"Consensus" Among Maximum Entropy Classifications

Question

Imagine we have three classes: A, B, and C, and we classify a document 'd' using a standard MaxEnt classifier, and come up with the following probabilities:

P(d, A) = 0.50
P(d, B) = 0.25
P(d, C) = 0.25

I feel like that is very different, in a way, from this set of probabilities:

P(d, A) = 0.50
P(d, B) = 0.49
P(d, C) = 0.01

Is there a way to score the difference between these two?

Answer 1

What you're looking for is cross-entropy: specifically, you want to calculate the cost of approximating the true distribution with the one output by your classifier. Probabilistic multi-class classifiers will optimise this directly in many cases. Take a look at this.

Answer 2

The problem you are facing is often called the "consensus" among classifiers. As multilabel MaxEnt can be seen as N independent classifiers, you can think about it as a group of models "voting" for different classes.

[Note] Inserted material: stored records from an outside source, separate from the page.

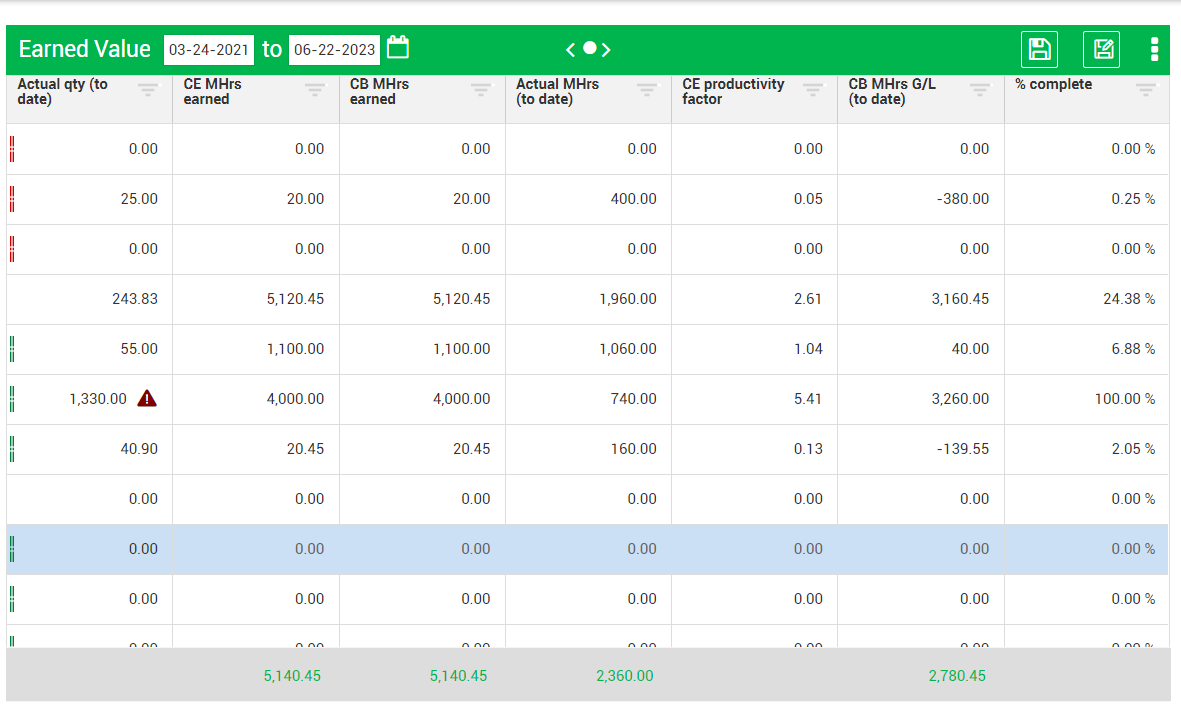
Task: Go to previous page with left chevron
Action: pos(570,49)
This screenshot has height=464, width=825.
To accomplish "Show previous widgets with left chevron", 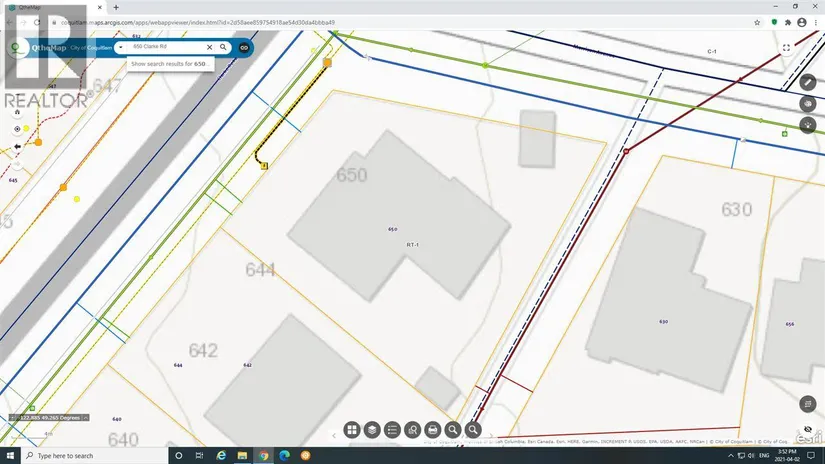I will [x=334, y=436].
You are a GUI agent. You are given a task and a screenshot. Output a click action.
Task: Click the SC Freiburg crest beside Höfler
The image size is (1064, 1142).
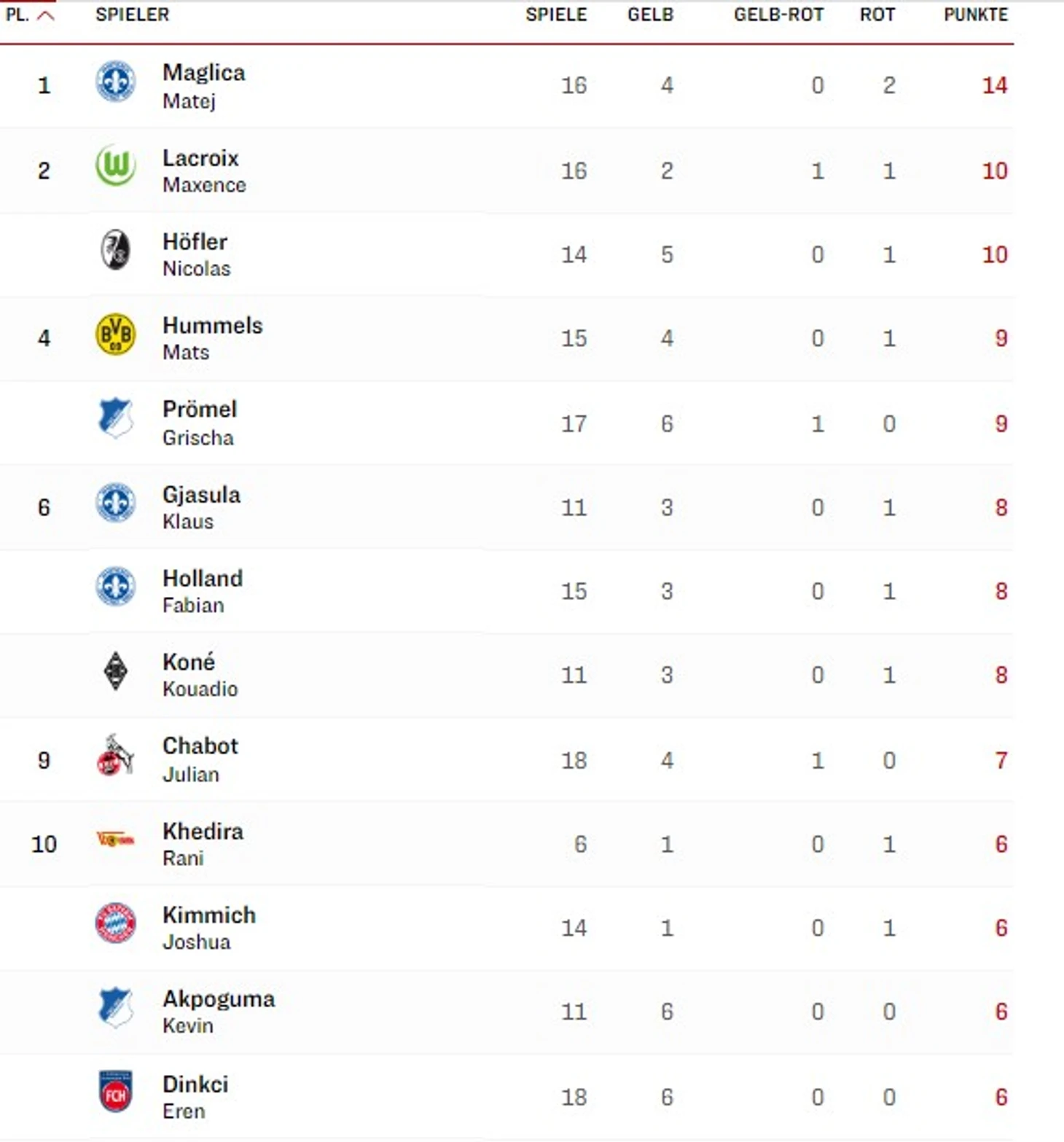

Now, there are many measures of calculating such "consensus", including:

• "naive" calculation of the margin - difference between the "winning" class probability and the second one - bigger the margin - more confident the classification
• entropy - smaller the entropy of the resulting probability distribution, the more confident the decision
• some further methods involving KL divergence etc.

In general you should think about methods od detecting "uniformity" of the resulting distribution (impling less confident decison) or "spikeness" (indicating more confident classification).